So ends yet another year and a decade, all in one day. Ah, the memories. That’s why we have computers in the first place, right?
To improve our memories by storing valuable pieces of information; from photos to movies to music to financial information, our Macs keep it all in memory. What about when you need to totally delete and destroy very important, sensitive, valuable information that you don’t want anyone else to get?
It’s easy. Empty trash, right? Wrong.
Empty Trash Does Not Delete
Here’s a little known and less understood fact of using a Mac (or a Windows PC). Emptying the trash (or the stupid recycle bin) doesn’t really delete files.
What? Can that be true? Mac and PC hard drives work in a similar manner. We store files and the computer remembers the file and where it’s stored.
Emptying the trash, deleting the file, simply tells your Mac to forget where the file is located on your hard drive. It doesn’t actually delete the file.
Whoa! Isn’t that some kind of security hazard, a security disaster waiting to happen? Well, yes. All it takes is any one of many utilities to look on your Mac’s hard drive, find the location, and bring the deleted file back to the future again.
But Apple loves us, right? So Mac OS X has a nifty built-in utility called Secure Empty Trash. Click on Finder, select the Finder menu, select Secure Empty Trash.
See how easy that was? No problemo, right? Not so fast. Secure Empty Trash merely overwrites the data seven times, according to some U.S. Department of Defense standard. And we all know how good those guys are at protecting data.
A Really, Really Permanent Eraser
If you’re really paranoid about deleting the data on your Mac, and your whole world would collapse and you’d have to go into a Witness Protection Program of some sort if anyone ever found those secret files, then you need Permanent Eraser.
First, it really, really scrambles the data you’re trying to erase. Not seven times. Not 20 times. But 35 times.
The data you’re trying to delete gets so scrambled that not even Mr. Spock or All The Kings Horses or All The Kings Men could put those Humpty Dumpty files back together again.
Second, Permanent Eraser is drop dead simple to use and does much more than just empty whatever Mac files you moved to the Trash.

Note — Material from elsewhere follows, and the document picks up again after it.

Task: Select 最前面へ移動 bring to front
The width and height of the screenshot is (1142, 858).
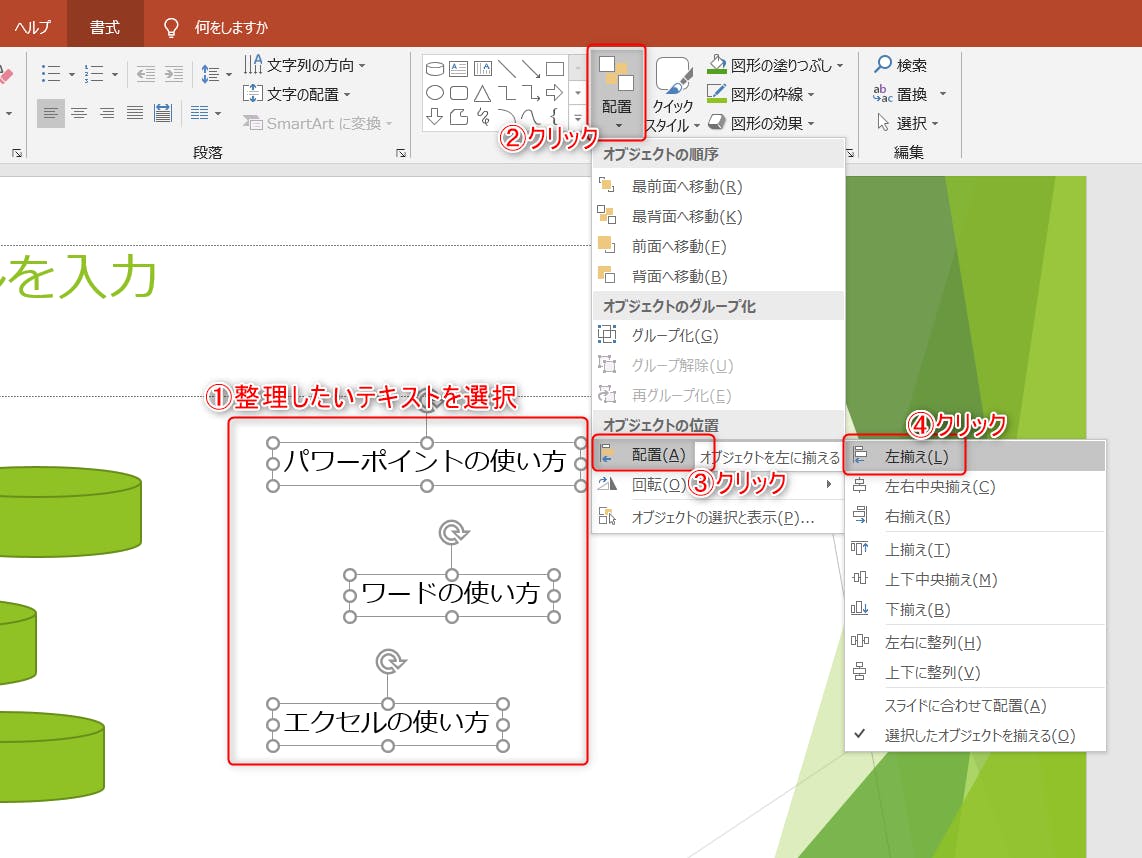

Double click and you get a dialog box which asks if you really, really want to erase those files. Click and you’re done.
Permanent Eraser also erases CD-RWs and DVD-RWs on your Mac. Just insert the disc, drag and drop it over the Permanent Eraser icon, and you’re a click away from really, really erasing data on external media.
Individual files can be erased the same way with drag and drop and bypasses the Trash step. Drag the Permanent Erase icon to your Finder’s toolbar (saves Dock space), and you’re a drag and drop or a click from erasing anything on your Mac.
What is it they say? Only the paranoid survive? Maybe so. But paranoia’s the right attitude to have when everyone’s out to get you. If you store valuable information on your Mac, then it’s available to someone else, too.
When you sell or giveaway your old Mac, remember to permanently erase the really valuable data you’ve been storing. Permanent Eraser is free and easy to use.